The economic stimulus bill also stripped out most caps on individual home improvements, which had applied to windows, heating equipment, and other energy efficiency improvements.

Note that the tax credit applies only to equipment, not labor.

Find more information about these home energy efficiency tax credits at the Alliance to Save Energy, Energy Star, or Department of Energy websites. Note that much of this information reflects the tax incentives in place in 2006 and 2007; for the most part, the 2009 tax credits are identical, but check updated criteria for which products qualify, for instance.

$2,000 or More in Home Energy Tax Credits for Geothermal Pumps, Solar Energy Systems, Wind Turbines, or Fuel Cells The economic stimulus bill removed the $2,000 cap that had applied to geothermal heat pumps, leaving in place the 30% tax rebate on qualified solar energy systems, geothermal heat pumps, small wind turbines, and fuel cell systems. Install all four and that's $8,000!

Ground-source heat pumps are installed underground and use the constant 50-degree subsurface temperature to cool air or water in the summer, and heat it in the winter — both of which reduce the cost of heating or cooling year-round.

The solar energy tax credit is now good through 2016. (See The Daily Green's Home Solar Panel Reviews: The Most Efficient and Best-Value Home Solar Panels.)

$500 Home Energy Tax Credits for Fuel Cells or Microturbines The tax incentive that had covered 30% of the cost of fuel cell or microturbine systems in homes, which lapsed in 2008, has been restored for 2009 and through 2016. It covers up to $500 per 0.5 kW of capacity.

$7,500 Energy Tax Credits for Plug-in Hybrid Cars The first 200,000 buyers of plug-in hybrid vehicles from each manufacturer now qualify for a $7,500 tax rebate.  A similar tax credit for hybrid vehicles had been capped at $3,500 before the bailout bill.

$2,500 for Plug-in Electric Motorcycles, or Low-Speed or Three-Wheeled Vehicles The economic stimulus bill established a 10% tax credit through 2011 with a cap of $2,500 for new electric plug-in motorcycles, and low-speed and three-wheeled vehicles. There's also a 10% tax rebate and a $4,000 cap for converting an existing vehicle to a plug-in.

$50,000 for Installing a Clean-Fuel Refueling System While few homeowners may be ready to take advantage, those who want to install a clean-fuel refueling system, like a natural-gas refueler or a charging system for a plug-in electric vehicle, can now qualify for up to $50,000 — up from $30,000 — if the system is installed in 2009 or 2010, thanks to the stimulus bill.

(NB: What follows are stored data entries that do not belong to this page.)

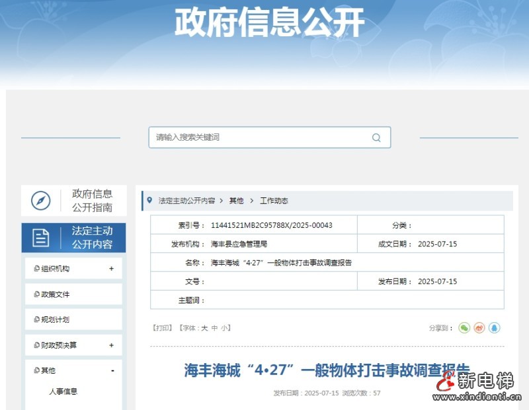Share the article to WeChat

coord(464,327)
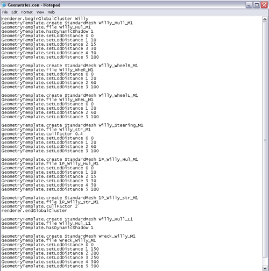Click the vertical scrollbar thumb
Screen dimensions: 269x271
[x=265, y=140]
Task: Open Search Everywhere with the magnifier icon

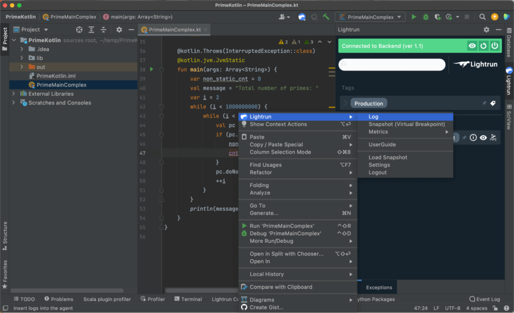Action: (x=482, y=17)
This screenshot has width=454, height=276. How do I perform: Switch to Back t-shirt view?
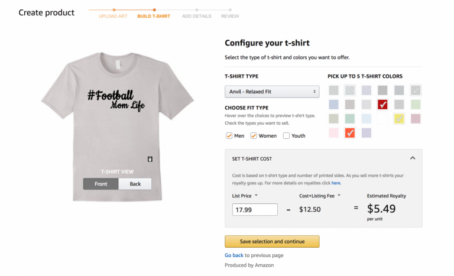[135, 184]
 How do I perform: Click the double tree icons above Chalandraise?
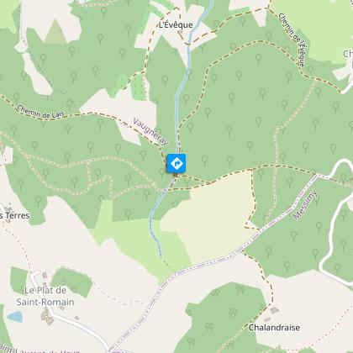240,290
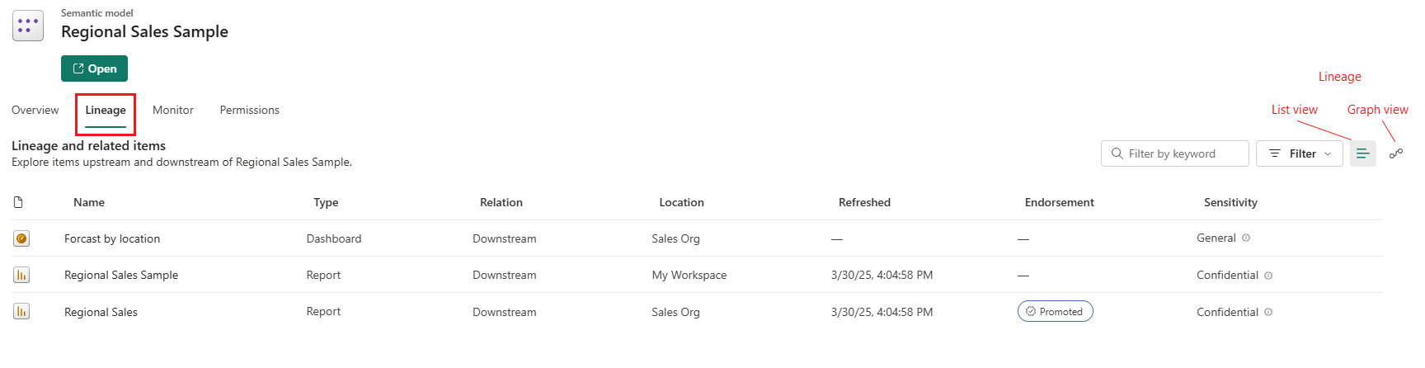Open the Permissions tab
Image resolution: width=1425 pixels, height=368 pixels.
pyautogui.click(x=249, y=110)
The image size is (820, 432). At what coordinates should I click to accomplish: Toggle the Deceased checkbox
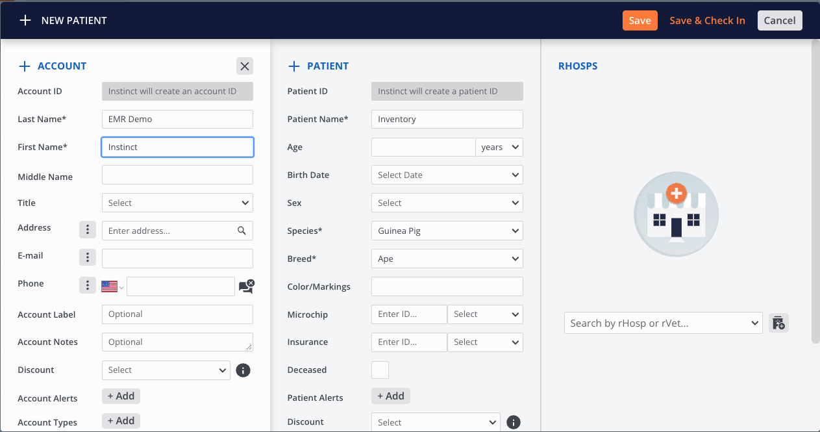[x=380, y=370]
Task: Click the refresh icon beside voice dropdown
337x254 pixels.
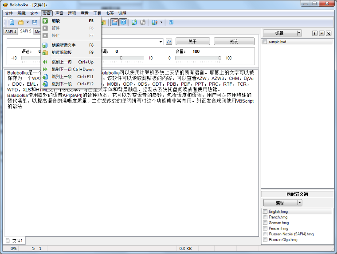Action: click(x=169, y=42)
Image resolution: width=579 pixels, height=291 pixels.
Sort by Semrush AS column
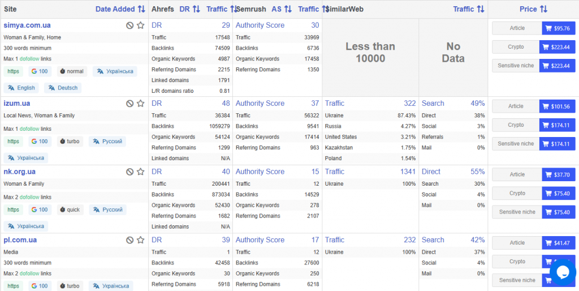tap(282, 9)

Go with hydrogen and the credit increases to $200,000, and you have until 2014 to take advantage of it.

Wildcard: State Energy Tax Credits Keep your eyes out for new incentives from your state, since the bill also authorizes an $800 million government bond program that encourages states to create incentives for new and existing energy conservation and related programs. Some of that money is likely to be used toward state tax breaks and other incentives that will vary by location.

Among the incentives to watch for is up to $6,500 per qualifying home in the Weatherization Assistance Program. The Department of Energy's Office of Renewable Energy and Energy Efficiency, which provides grants to states and local governments that trickle down to individuals, had its budget increased nearly 10-fold.